■ **WORK INSTRUCTIONS**:
Repeat the data below word for word, keeping every line.

■ **RECORD LIST**:

# # # # # # #

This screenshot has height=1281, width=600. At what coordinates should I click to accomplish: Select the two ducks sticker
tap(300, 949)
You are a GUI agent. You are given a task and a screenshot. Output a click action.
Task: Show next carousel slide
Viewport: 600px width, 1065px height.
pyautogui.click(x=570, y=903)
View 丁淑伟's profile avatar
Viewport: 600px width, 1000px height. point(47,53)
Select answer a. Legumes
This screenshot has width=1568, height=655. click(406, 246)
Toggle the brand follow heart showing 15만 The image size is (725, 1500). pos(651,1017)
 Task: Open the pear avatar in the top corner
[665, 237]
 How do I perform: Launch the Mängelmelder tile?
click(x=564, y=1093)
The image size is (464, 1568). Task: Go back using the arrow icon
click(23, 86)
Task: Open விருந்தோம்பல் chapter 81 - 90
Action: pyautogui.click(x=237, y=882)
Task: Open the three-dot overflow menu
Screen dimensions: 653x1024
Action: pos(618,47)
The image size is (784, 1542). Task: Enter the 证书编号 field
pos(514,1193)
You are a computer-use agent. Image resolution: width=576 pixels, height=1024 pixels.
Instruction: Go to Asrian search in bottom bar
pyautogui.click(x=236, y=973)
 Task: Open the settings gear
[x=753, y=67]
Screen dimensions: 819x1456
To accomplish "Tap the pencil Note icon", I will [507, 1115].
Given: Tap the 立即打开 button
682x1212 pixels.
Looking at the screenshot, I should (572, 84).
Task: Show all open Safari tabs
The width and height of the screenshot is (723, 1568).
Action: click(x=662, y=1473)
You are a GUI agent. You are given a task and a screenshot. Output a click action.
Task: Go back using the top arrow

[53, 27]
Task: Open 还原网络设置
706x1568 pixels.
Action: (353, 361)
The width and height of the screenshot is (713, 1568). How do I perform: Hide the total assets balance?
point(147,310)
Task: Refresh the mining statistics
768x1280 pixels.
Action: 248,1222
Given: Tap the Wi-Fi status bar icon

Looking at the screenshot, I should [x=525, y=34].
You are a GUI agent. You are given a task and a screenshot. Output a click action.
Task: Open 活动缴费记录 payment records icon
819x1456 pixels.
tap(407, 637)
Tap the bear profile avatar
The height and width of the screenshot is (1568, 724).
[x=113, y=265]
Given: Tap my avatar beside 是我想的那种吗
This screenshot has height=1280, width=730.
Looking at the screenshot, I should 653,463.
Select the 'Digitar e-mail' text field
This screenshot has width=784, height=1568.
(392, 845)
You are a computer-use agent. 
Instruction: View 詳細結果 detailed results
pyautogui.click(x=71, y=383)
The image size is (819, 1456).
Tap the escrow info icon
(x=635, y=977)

# # # # # # #

■ **RESULT FOR THIS TASK**:
This screenshot has height=1281, width=600. At what coordinates should I click to accomplish: Select the two ducks sticker
tap(300, 949)
You are a GUI agent. You are given a task and a screenshot. Output a click action.
Task: Show next carousel slide
Viewport: 600px width, 1065px height.
pyautogui.click(x=570, y=903)
View 丁淑伟's profile avatar
Viewport: 600px width, 1000px height. point(47,53)
Select answer a. Legumes
This screenshot has width=1568, height=655. click(406, 246)
Toggle the brand follow heart showing 15만 The image size is (725, 1500). pos(651,1017)
 Task: Open the pear avatar in the top corner
[665, 237]
 How do I perform: Launch the Mängelmelder tile?
click(x=564, y=1093)
The image size is (464, 1568). Task: Go back using the arrow icon
click(23, 86)
Task: Open விருந்தோம்பல் chapter 81 - 90
Action: pyautogui.click(x=237, y=882)
Task: Open the three-dot overflow menu
Screen dimensions: 653x1024
Action: pos(618,47)
The image size is (784, 1542). Task: Enter the 证书编号 field
pos(514,1193)
You are a computer-use agent. Image resolution: width=576 pixels, height=1024 pixels.
Instruction: Go to Asrian search in bottom bar
pyautogui.click(x=236, y=973)
 Task: Open the settings gear
[x=753, y=67]
Screen dimensions: 819x1456
To accomplish "Tap the pencil Note icon", I will [507, 1115].
Given: Tap the 立即打开 button
682x1212 pixels.
Looking at the screenshot, I should (572, 84).
Task: Show all open Safari tabs
The width and height of the screenshot is (723, 1568).
Action: click(x=662, y=1473)
You are a GUI agent. You are given a task and a screenshot. Output a click action.
Task: Go back using the top arrow

[53, 27]
Task: Open 还原网络设置
706x1568 pixels.
Action: (353, 361)
The width and height of the screenshot is (713, 1568). How do I perform: Hide the total assets balance?
point(147,310)
Task: Refresh the mining statistics
768x1280 pixels.
Action: 248,1222
Given: Tap the Wi-Fi status bar icon

Looking at the screenshot, I should [x=525, y=34].
You are a GUI agent. You are given a task and a screenshot. Output a click action.
Task: Open 活动缴费记录 payment records icon
819x1456 pixels.
tap(407, 637)
Tap the bear profile avatar
The height and width of the screenshot is (1568, 724).
[x=113, y=265]
Given: Tap my avatar beside 是我想的那种吗
This screenshot has height=1280, width=730.
Looking at the screenshot, I should 653,463.
Select the 'Digitar e-mail' text field
This screenshot has width=784, height=1568.
(392, 845)
You are a computer-use agent. 
Instruction: View 詳細結果 detailed results
pyautogui.click(x=71, y=383)
The image size is (819, 1456).
Tap the escrow info icon
(x=635, y=977)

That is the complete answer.